FGM is child abuse and no girl should ever have to live with the harmful physical and emotional consequences of this terrible practice.
But figures published last week by NHS Digital show we still have a long way to go before new cases of FGM are stopped.
There were 1,268 cases of female genital mutilation recorded in England between October and December 2016.Of these, 82% happened before the victim reached their 10th birthday and 17% took place before the victim had turned one.
Four of the cases happened in the UK, despite it being illegal here since 1985.
In all there were 2,332 attendances at hospitals or doctors surgeries where FGM was identified or a medical procedure for the practice was undertaken, the figures revealed - an increase of 9% from the previous quarter and more than one every hour of the 92 day period.
Yet there still hasn't been a single successful prosecution in the UK to date.
It's very likely that the figures are the tip of the iceberg because girls under the age of 18 don't have medical examinations.
Since October 2015 social workers, teachers and those in the healthcare sector have had a legal duty to report cases to police within a month. The centre has been teaching these professionals to recognise the signs that a girl has undergone FGM.
As Sonita Pobi, the National FGM Centre's head of training, observed at a recent conference organised by the anti-FGM charity Forward, these statutory professionals can only comply with their duty when they know what signs to look out for.
Her latest method to train professionals how to identify if a girl is at risk is by touring a challenging interactive play called Bloodlines.
The one day training programme looks at how professionals working with children respond to suspected cases of FGM.
It uses specialist performers from Olive Branch Arts to bring to life some of the challenges facing professionals.
They help the audience to look at FGM through different perspectives, discuss how to identify potential victims and early warning signs, and how to start conversations with parents and carers.
We would like to continue to use this play to educate professionals and keep on with our work in the National FGM Centre's six pilot sites across the country.
Because of this work - both on the social work side and the community element of raising awareness - we have seen more FGM referrals in the pilot site areas than ever before.
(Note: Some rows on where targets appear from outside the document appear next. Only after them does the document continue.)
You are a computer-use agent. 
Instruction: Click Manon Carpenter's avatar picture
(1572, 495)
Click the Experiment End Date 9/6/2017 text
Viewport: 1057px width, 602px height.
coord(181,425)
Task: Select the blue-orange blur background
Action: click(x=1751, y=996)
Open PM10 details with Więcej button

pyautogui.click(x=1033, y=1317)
It's about raising the profile of FGM and getting referrals.
But our initial two-year period of funding for the National FGM Centre is coming to an end this month.
There needs to be more sustainable funding from the agencies we work with so we can provide more training.
Agencies must also work better together to identify girls at risk of FGM and helping to prosecute those who fail to protect girls from such abuse.
This is the only way we are going to be able to achieve our goal of ending FGM in England within 15 years.